While the Redgaar forces were starving and demoralised,
the Pathists were little better off and the siege had decayed, or evolved, into
a semi-aquatic war with Pathist cavalry swimming their horses between small hills,
now islands, in an attempt to hunt and repress the Houseboats of Redgaar.
Much further South, at the ends of the earth, the distant
stronghold of the mountaintop Star Kingdoms, allies to, supplying, and being
re-supplied by, the southern League, a very different Proto, or Pseudo-Pathist
leader faced a very different challenge.
While the Warlord Milgar Reeve had somewhat unified the
Plains Tribes beneath the Star Mountains under a somewhat-Pathist creed, and
rampaged almost from sea-to-sea, he had been unable to either attack the Star
Kingdoms in their mountain fastnesses, being driven back by massed fire, or to
sever the link between the Kingdoms and the League. The continent-spanning
Pen-Meol river remained highly navigable
(Reeves forces attempts to block or damn it had been swept away or
easily destroyed by League ships) and the League was able to sail from Hoöghst,
across the world-ocean, up the deep Pen-Meol almost to the borders of the Star
Kingdoms themselves, blasting away with cannon at any attempts to raid or
hinder them
The Battle Of Meteor Falls
The Pen-Meol narrowed and branched as its tributaries
climbed and spread into the river-valleys at the base of the Star Kingdoms.

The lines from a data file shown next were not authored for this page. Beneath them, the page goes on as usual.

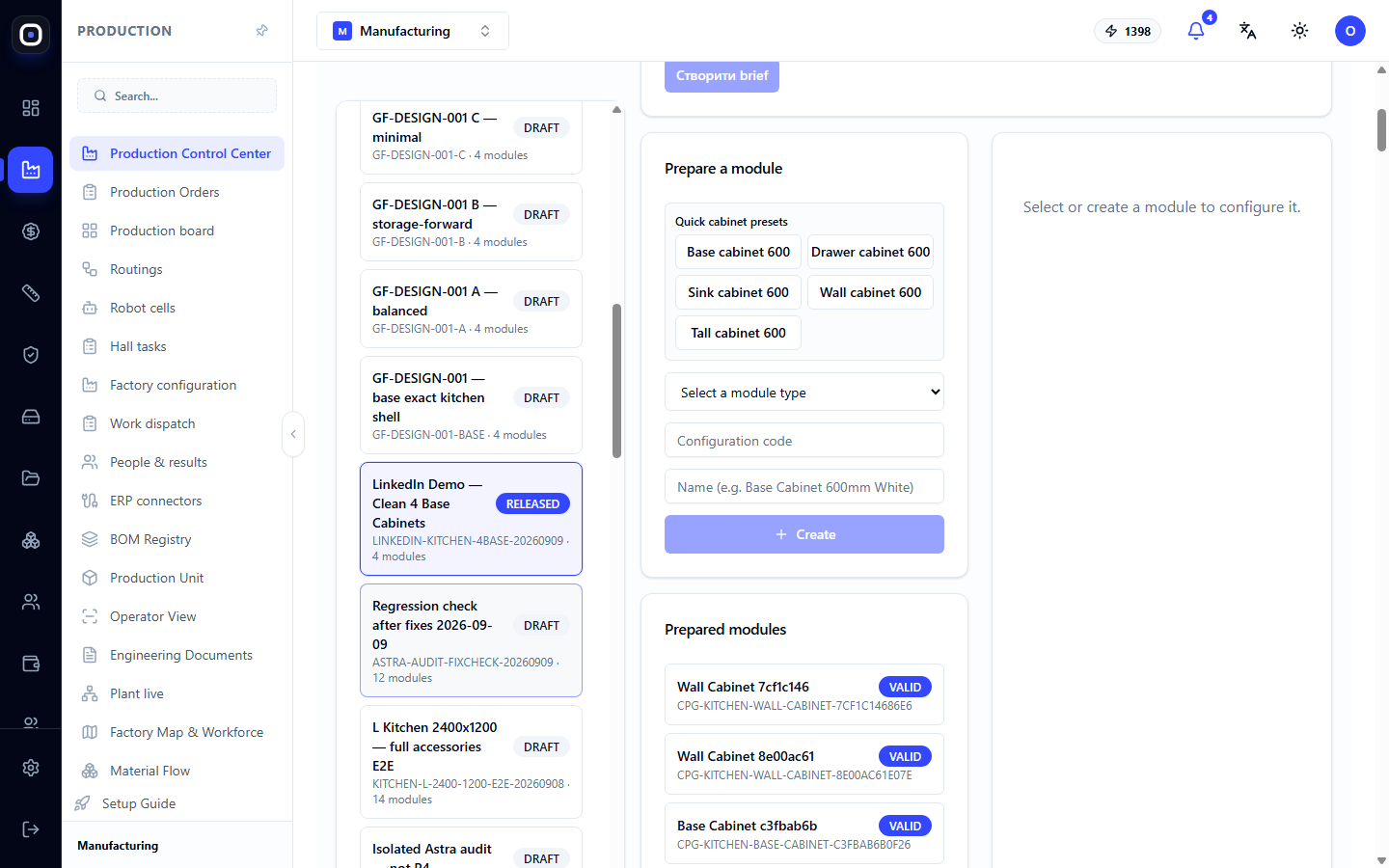Open the settings gear in left rail

[x=31, y=768]
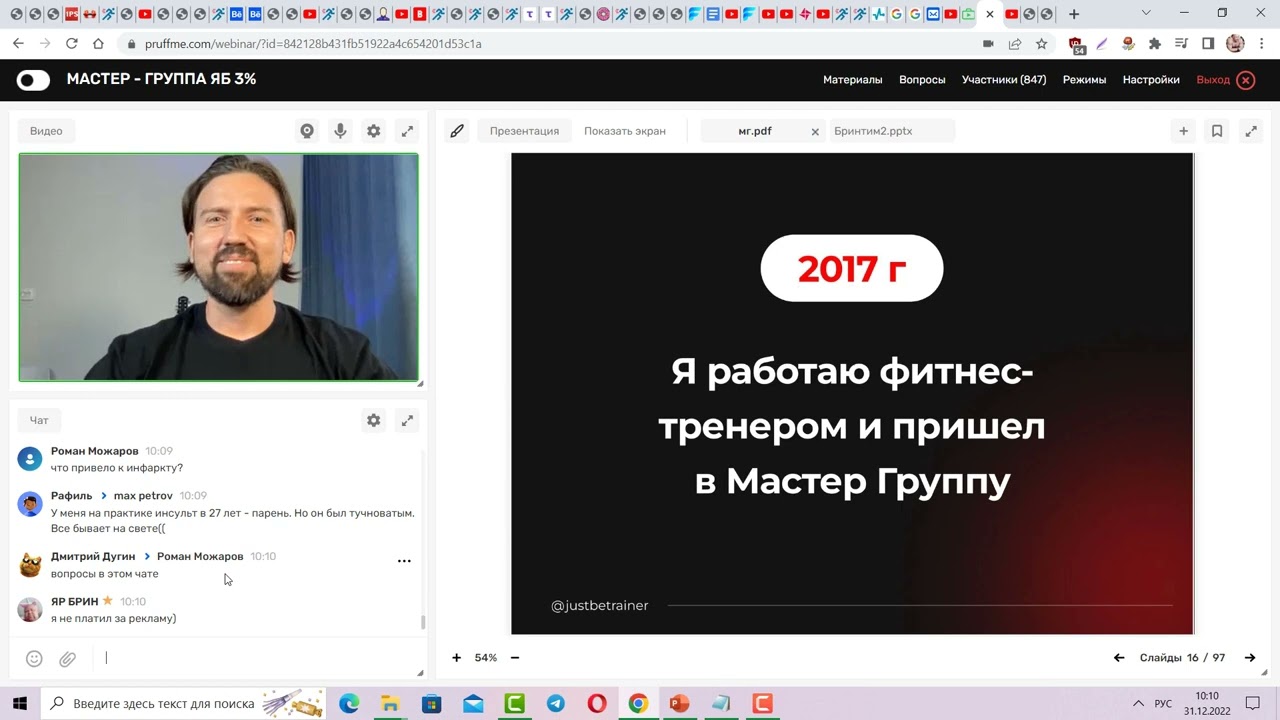Expand hidden icons in the system tray

[x=1139, y=703]

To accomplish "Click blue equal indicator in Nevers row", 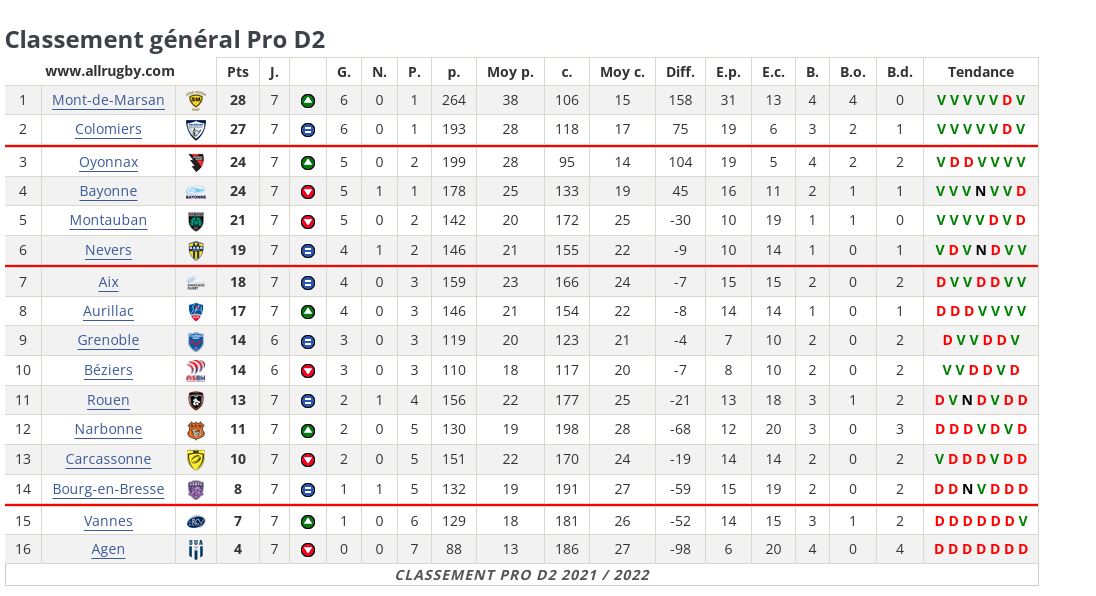I will point(308,250).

Here the Kingdoms must send down columns and carts to make the vital exchange
of materiel with the ships of the Southern League. This accomplished they could
quickly retreat into their networks of defensible valley cantons and
mountaintop temples, now converted into fortifications which had faced down the
bravest assaults of Reeves horde.
It was amongst this maze of valleys and winding
tributaries that both Reeve and his opponents identified their weakest point,
and it was here that Reeve concentrated his efforts, sending out riders into
the difficult country, looking for any sign that might indicate to him when and
how the forces of his enemies would meet.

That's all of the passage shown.